“Alice must grow small if she is to be Alice in Wonderland.”
–G. K. Chesterton, Orthodoxy

Alice must grow small. My summer muse, Chesterton, looked me severely in the face and spoke this sentence just after I had typed the woefully self-pitying thought that I felt like a newly-hatched butterfly whose wings would not un-crumple. “Oh,” I said. “Oh.”

Perhaps even wings would make me too large to fit into Wonderland. But that is not the real point. The real point is that, the moment I begin to craft metaphors to describe the state of my feelings, in that moment I begin to balloon to inordinate size, filling the whole of my own view, to the exclusion of all things wild and wonderful.
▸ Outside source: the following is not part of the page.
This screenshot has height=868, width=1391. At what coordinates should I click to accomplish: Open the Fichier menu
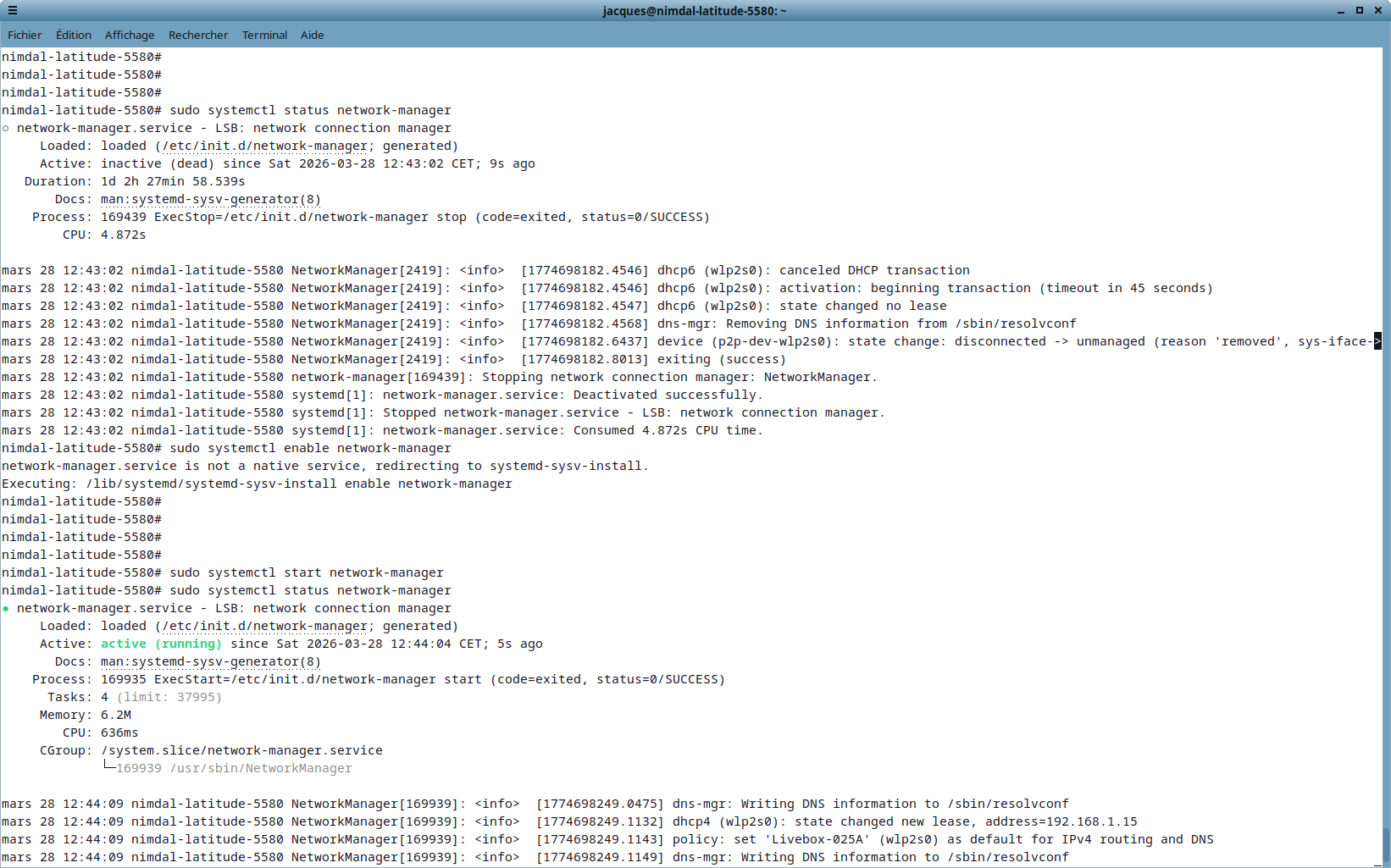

I make myself a towering dromedary beside a needle-eye door, and, were my camel-hump really stored with water, it would be an insufficient supply for the tears I could shed at my exclusion from the paradise visible through that slot.

“Grow small,” Chesterton insists, glaring from beneath his beetling brows with eyes that twinkle at the joke of a man of his girth telling anyone to grow smaller.

I’ve spent much of my life trying for a tiny perspective, venturing into mouse-houses with Beatrix Potter, making tiny dwellings for Polly Pocket dolls amongst tree roots and under clover leaves. More recently, I’ve made my camera do the shrinking for me, giving me glimpses of the undersides of mushrooms, looking eye-to-eye with touring snails.

But that is not really the smallness Chesterton means, either. He means a smallness that has nothing to do with size and everything to do with direction of the eyes. He means looking at the snail, and not bothering about whether I look large or small beside it. He means that being newly-hatched into the world is so astonishing that the question of whether you hatched with or without wings becomes immaterial. Stop looking, he seems to say, at the crumpled things on your own back, and start looking at the places your legs can take you.

My life might be, as Anne Shirley says, “a perfect graveyard of buried hopes,” but it is equally a garden wherein lovely things I never dreamed of planting come blooming unexpectedly,  wherein I may be small, like Alice, and find the flowers towering above my head.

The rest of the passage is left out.